Let’s not forget (easily neglected) testing in the pursuit of best practices. You need to routinely (e.g., annually or biannually) test failure scenarios and the abilities of the systems and network, as well as human process execution. If you have a full BC/DR plan, testing for the center may be part of it. Too few companies have strong and comprehensive BC/DR plans that account for the center’s specific requirements. A resiliency project can help bring this need into focus. If you are pursuing a cloud solution, make sure periodic testing is part of the vendor’s routine (see the Sidebar for other questions to ask of vendors).
Vendor Questions in the Pursuit of Resiliency
If you are embarking on a vendor evaluation and want to consider redundancy and resiliency, here are some key questions to ask. Choose the pertinent ones based on the sourcing approach and the vendor’s scope. And if the solutions aren’t the vendor’s responsibility, ask your IT department!
- Where are the data centers (DCs)? How diverse are they? (e.g., geography, power grids)
- Who owns/provides the DCs? (Vendor or third party or infrastructure/platform provider)
- How are the DCs secured? Address physical and network access.
- What network connectivity options do they offer? (Address carriers, physical paths, failover, etc.)
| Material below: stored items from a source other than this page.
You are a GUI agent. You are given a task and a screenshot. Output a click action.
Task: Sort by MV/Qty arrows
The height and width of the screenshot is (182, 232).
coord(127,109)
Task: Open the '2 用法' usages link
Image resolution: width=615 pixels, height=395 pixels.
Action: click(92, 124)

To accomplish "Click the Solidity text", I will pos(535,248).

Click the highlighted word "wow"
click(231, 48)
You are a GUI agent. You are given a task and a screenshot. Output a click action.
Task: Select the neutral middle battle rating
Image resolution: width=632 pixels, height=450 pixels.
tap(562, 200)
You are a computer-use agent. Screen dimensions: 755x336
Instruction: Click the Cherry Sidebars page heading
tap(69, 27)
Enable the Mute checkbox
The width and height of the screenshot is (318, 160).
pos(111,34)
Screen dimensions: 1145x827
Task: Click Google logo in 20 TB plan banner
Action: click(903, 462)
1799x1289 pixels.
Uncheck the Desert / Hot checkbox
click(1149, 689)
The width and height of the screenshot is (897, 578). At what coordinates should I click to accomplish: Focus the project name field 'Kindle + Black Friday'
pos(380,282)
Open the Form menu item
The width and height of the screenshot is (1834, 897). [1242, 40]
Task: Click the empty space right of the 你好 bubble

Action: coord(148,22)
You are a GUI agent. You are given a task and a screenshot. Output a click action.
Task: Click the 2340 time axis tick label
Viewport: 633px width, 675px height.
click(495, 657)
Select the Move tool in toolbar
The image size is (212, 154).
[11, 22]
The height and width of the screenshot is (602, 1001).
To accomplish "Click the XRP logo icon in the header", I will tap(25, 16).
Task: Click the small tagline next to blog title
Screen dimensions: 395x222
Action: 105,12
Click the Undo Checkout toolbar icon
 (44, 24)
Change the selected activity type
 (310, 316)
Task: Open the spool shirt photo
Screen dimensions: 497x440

- What are the single points of failure? What options are offered to minimize risks?
- Does the system transition to backup automatically? Or does transition require manual activity? (and if so, who does what?)
- Is the data duplicated?
- Do agents have to login again?
- Are calls in progress maintained? Are calls in queue maintained?
- What are the SLAs? Remediation?
Remember, you need to dive into what a vendor means, as definitions can vary and you know what happens if you assume!
If you are single site, you may be wondering if you can still get resiliency. The answer is a qualified yes. For example, you could have a dual processor (A/B) at that site, employ third-party data centers that are geo-redundant (even if both serve the same site), or consider disaster recovery services. Some cloud vendors are seizing this opportunity with low-cost “insurance policy” licensing that lets you kick into backup mode on their technology when needed.
Protect Your Center, Customers and Company
The first step on the path to resiliency is to assess your current state and define your desired state, gaps and how you will address them. Identify single points of failure and other vulnerabilities. Define the level of resiliency you need and the associated requirements. Decide if you will enhance what you have, or replace (and enhance) it. Then you must consider sourcing strategy, recognizing that resiliency is just one factor in that big decision. Define the roles of your vendor along with internal IT and contact center roles.
Once you have a new resiliency plan and solutions in place, operate with best practices. Manage vendors (or IT) and hold them accountable. Routine tests will give you the confidence that when something happens, you are ready to protect the needs of your center, company and customers.